SOURCE DATA Block Start

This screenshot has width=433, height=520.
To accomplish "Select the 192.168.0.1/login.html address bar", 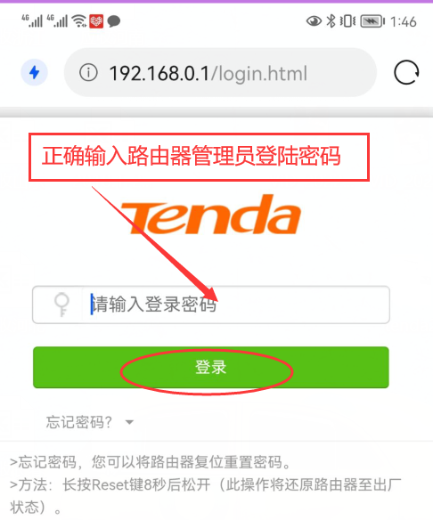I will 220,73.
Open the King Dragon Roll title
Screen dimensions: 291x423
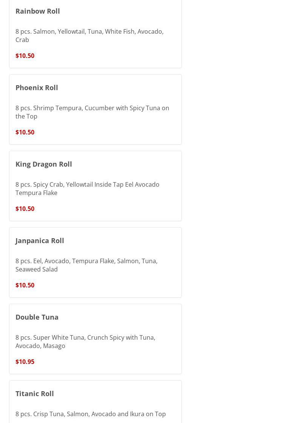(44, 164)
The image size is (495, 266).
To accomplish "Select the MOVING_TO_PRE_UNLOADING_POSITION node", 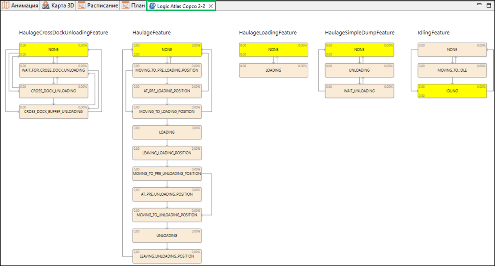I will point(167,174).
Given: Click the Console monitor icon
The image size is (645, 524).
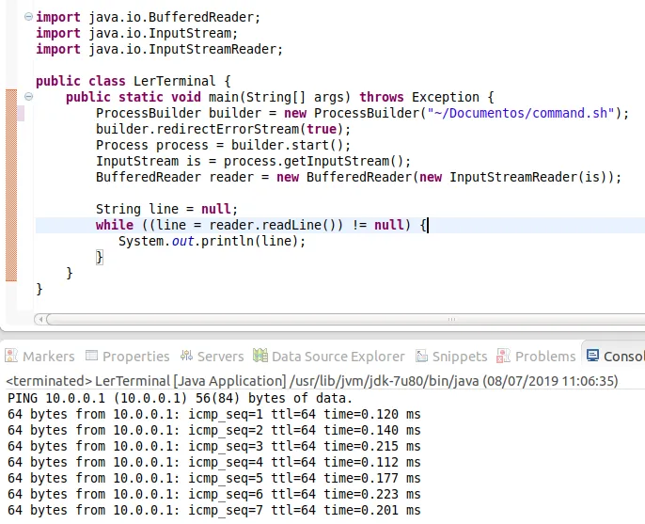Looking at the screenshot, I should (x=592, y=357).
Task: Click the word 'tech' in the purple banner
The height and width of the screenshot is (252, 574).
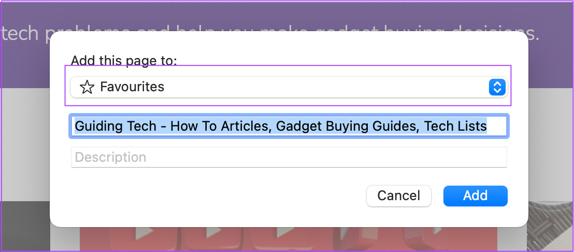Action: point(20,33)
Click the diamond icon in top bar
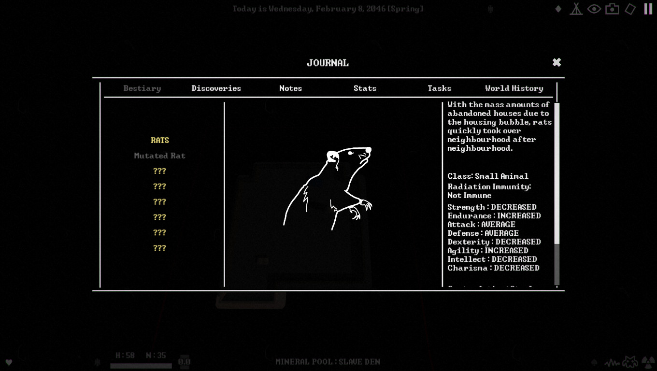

SOURCE DATA Block End

• AIM OF THE TASK
In the records above, find the line that contains "Given: Click the Console monitor icon" and retype it and all lines after it exactly, leaving out any pictures.

• SOLUTION FOR THIS TASK
Given: Click the Console monitor icon
The image size is (645, 524).
Looking at the screenshot, I should (x=592, y=357).
Task: Click the word 'tech' in the purple banner
The height and width of the screenshot is (252, 574).
Action: point(20,33)
Click the diamond icon in top bar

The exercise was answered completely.